• Records supplied:
%%

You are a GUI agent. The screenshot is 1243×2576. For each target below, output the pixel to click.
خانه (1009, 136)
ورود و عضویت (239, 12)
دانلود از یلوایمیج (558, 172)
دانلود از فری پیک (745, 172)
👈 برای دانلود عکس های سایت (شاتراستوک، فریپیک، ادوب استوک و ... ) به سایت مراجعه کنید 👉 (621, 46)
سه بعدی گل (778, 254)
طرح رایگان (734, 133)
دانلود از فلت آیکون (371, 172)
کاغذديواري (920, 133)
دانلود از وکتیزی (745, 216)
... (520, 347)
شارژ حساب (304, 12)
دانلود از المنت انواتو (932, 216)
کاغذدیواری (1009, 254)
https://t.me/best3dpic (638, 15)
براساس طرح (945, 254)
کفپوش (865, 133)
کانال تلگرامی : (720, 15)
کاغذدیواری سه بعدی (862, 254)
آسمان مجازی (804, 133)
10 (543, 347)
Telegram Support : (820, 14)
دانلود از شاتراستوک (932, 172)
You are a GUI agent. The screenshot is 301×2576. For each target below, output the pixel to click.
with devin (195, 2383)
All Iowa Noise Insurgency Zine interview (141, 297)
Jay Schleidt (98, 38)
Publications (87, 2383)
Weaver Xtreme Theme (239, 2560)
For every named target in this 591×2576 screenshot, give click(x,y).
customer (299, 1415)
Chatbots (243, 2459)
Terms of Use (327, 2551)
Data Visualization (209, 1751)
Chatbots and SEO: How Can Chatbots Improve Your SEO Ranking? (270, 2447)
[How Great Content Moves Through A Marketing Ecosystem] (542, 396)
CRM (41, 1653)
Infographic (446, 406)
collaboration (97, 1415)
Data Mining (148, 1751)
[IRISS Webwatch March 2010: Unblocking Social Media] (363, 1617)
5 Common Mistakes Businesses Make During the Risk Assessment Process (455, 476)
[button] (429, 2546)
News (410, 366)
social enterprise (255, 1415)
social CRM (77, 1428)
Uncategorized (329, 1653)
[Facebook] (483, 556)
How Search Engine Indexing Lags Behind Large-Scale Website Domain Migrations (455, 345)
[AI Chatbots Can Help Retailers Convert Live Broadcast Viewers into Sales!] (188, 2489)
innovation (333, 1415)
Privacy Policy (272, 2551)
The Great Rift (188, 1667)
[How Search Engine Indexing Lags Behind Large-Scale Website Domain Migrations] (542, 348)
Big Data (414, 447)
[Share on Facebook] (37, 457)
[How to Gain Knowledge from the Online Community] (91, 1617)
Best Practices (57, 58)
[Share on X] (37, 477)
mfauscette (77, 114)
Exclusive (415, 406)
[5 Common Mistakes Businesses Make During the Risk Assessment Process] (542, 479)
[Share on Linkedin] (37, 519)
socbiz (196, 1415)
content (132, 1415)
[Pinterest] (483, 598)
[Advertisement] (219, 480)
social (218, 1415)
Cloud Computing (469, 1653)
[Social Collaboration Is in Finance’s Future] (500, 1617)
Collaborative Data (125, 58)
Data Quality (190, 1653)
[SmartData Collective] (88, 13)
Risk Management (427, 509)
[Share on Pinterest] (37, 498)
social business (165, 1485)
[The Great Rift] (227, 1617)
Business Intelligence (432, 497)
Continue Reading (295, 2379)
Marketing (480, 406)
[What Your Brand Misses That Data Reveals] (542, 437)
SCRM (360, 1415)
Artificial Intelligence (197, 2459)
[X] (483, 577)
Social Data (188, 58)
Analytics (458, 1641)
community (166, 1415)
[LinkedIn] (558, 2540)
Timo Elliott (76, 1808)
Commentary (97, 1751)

%%

• Action item: Could you show every line of the material that includes the string "pixel"?

• Output for this exercise:
You are a GUI agent. The screenshot is 1243×2576. For each target below, output the pixel to click.
You are a GUI agent. The screenshot is 301×2576. For each target below, output the pixel to click.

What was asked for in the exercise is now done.